- **Task description**
Search the records below for the string "Select", and report each line that contains it.

[Saved entries]
◇ ◇ ◇ ◇ ◇

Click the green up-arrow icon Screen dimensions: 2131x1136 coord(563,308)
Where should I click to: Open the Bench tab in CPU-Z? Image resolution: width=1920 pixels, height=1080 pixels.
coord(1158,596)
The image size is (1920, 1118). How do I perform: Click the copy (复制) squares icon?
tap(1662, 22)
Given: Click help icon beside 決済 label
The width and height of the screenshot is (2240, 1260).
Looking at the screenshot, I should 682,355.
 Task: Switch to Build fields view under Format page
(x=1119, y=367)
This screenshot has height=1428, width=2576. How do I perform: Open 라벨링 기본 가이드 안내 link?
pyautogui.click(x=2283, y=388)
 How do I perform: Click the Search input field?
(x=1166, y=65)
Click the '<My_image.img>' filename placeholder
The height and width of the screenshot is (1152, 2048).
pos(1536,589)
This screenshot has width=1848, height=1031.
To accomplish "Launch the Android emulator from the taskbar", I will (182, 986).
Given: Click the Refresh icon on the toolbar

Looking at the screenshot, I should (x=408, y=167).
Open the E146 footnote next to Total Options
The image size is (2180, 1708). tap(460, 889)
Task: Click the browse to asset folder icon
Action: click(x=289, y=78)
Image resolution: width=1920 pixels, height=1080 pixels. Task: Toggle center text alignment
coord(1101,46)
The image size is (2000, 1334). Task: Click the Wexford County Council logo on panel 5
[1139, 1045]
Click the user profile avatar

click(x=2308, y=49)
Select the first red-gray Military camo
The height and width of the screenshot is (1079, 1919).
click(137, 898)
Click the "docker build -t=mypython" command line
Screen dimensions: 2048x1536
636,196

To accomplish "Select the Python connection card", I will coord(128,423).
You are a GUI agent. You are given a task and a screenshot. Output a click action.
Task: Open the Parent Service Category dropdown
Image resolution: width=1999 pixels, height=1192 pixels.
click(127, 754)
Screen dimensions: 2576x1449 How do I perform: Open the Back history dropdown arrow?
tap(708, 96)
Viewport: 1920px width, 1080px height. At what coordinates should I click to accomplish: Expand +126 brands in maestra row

◇ ◇ ◇ ◇ ◇

- **Solved problem**
Select the first red-gray Military camo
To accomplish "Select the Python connection card", I will coord(128,423).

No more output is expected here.